The prevalence of obesity and associated cardiometabolic risk factors such as diabetes, hyperlipidemia and hypertension is increasing significantly for all demographic groups.
The 2000 and 2002 Medical Expenditure Panel Survey (MEPS), a nationally representative survey of the U.S. population, was used to estimate the marginal impact of obesity on health function, perception, and preferences for individuals with diabetes, hyperlipidemia, and hypertension using multivariate regression methods controlling for age, sex, race, ethnicity, education, income, insurance, smoking status, comorbidity, and proxy response. Three different instruments were used: SF-12 physical component scale (PCS-12) and mental component scale (MCS-12); EQ-5D index and visual analogue scale (VAS). Censored least absolute deviation was used for the EQ-5D and VAS (due to censoring) and ordinary least squares (OLS) was used for the PCS-12 and MCS-12.
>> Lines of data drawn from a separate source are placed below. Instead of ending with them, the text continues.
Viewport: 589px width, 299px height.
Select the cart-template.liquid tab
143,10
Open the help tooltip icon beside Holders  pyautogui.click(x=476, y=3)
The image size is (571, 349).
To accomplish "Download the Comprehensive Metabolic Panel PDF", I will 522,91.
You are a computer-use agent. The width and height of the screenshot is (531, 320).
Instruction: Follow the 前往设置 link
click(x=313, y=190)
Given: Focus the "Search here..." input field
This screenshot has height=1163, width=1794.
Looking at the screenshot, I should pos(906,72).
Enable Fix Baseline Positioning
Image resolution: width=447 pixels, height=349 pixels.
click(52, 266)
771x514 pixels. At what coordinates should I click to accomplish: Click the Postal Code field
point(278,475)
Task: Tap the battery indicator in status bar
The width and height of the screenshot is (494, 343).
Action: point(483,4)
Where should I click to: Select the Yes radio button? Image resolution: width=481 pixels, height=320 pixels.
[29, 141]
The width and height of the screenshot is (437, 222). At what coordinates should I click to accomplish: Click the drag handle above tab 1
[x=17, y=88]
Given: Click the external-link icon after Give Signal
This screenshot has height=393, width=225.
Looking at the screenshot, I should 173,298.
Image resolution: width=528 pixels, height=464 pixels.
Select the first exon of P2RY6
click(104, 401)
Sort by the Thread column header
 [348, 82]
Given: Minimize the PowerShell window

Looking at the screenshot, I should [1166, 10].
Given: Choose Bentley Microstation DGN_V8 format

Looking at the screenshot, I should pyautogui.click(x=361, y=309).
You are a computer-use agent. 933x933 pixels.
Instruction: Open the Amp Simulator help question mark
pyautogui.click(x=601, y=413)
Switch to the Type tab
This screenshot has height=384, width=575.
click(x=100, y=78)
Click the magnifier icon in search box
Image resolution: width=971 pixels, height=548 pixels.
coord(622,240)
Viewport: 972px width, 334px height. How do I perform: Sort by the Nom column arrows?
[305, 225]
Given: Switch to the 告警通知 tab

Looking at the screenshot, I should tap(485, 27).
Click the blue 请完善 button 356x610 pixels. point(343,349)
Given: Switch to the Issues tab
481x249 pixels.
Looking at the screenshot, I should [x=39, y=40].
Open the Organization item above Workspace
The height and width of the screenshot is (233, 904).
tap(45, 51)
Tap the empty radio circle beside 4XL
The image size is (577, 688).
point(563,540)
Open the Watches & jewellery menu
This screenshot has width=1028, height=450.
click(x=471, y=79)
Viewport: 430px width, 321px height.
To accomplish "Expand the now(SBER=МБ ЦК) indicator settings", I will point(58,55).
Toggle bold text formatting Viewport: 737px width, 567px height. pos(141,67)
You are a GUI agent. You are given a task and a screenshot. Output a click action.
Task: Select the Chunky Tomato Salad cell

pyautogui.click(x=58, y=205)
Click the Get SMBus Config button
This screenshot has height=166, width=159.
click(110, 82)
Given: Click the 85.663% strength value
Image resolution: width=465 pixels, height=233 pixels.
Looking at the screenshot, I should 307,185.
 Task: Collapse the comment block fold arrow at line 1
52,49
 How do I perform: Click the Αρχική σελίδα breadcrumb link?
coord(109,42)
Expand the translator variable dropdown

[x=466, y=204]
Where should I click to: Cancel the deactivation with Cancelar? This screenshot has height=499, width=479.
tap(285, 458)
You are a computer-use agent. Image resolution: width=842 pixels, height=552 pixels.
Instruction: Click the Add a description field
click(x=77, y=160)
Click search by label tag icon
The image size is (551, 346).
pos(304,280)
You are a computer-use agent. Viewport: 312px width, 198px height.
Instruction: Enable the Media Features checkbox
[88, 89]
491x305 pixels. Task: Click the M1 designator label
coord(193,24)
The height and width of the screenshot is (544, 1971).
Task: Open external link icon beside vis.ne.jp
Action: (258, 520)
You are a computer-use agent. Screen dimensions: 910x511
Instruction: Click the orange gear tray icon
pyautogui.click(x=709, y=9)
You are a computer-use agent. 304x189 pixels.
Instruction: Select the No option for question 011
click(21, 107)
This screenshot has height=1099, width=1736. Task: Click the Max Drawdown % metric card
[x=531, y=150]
After controlling for sociodemographic characteristics, diabetes, hyperlipidemia, and hypertension were associated with significantly lower scores compared to normal weight individuals without the condition for all four instruments. Obesity significantly exacerbated this association. Controlling for comorbidity attenuated the negative association of obesity and cardiometabolic risk factors on instrument scores. In addition, scores decreased for increasing weight and number of risk factors.
Obesity significantly exacerbates the deleterious association between diabetes, hyperlipidemia, and hypertension, and health function, health perception, and preference-based scores in the United States.